YOUR GOAL ▸ Leave every picture out, and give again exactly the lines from the one containing "This screenshot has width=632, height=488." through the end of the listing.

THE INPUT ▸

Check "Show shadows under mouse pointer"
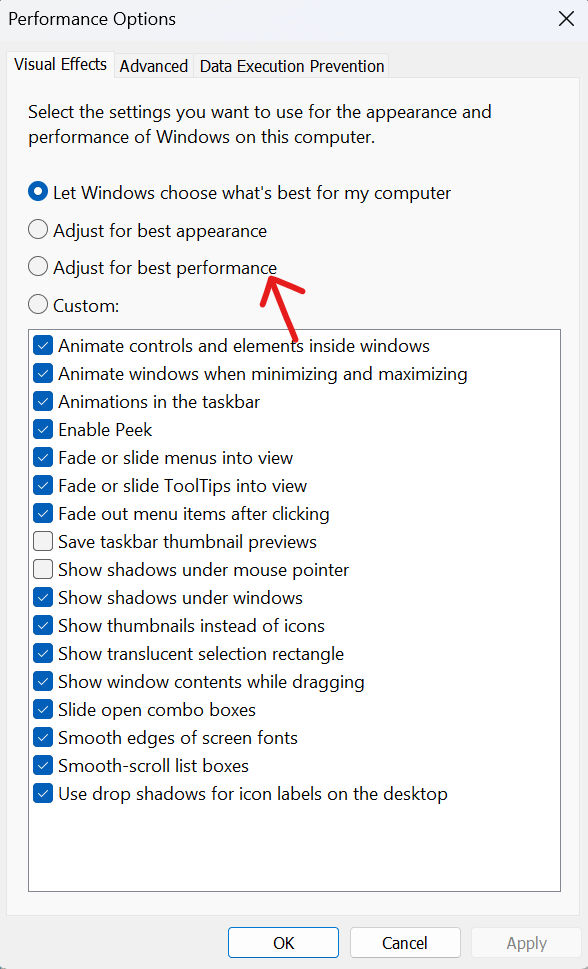This screenshot has width=588, height=969. (x=43, y=569)
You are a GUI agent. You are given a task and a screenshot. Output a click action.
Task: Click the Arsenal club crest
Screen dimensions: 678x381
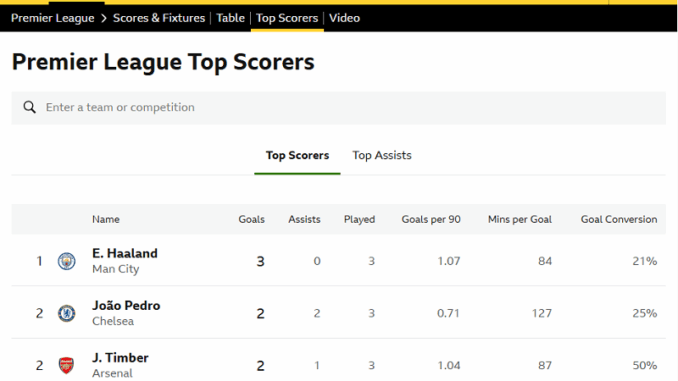click(67, 365)
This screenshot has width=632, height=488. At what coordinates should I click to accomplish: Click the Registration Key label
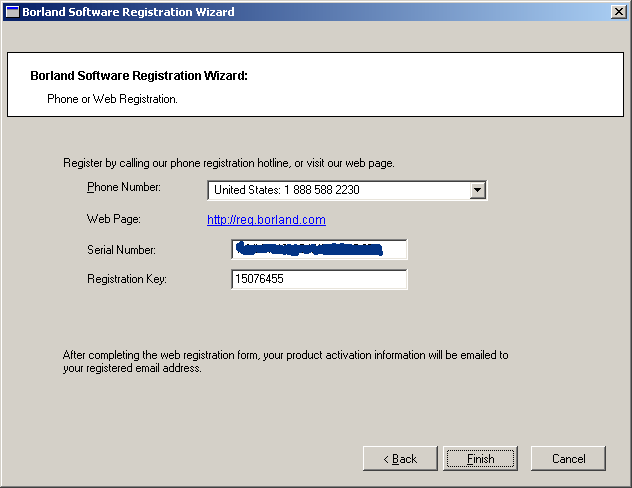[126, 279]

YOUR SOLUTION ▸
This screenshot has width=632, height=488. At what coordinates should I click to accomplish: Click the Registration Key label
[126, 279]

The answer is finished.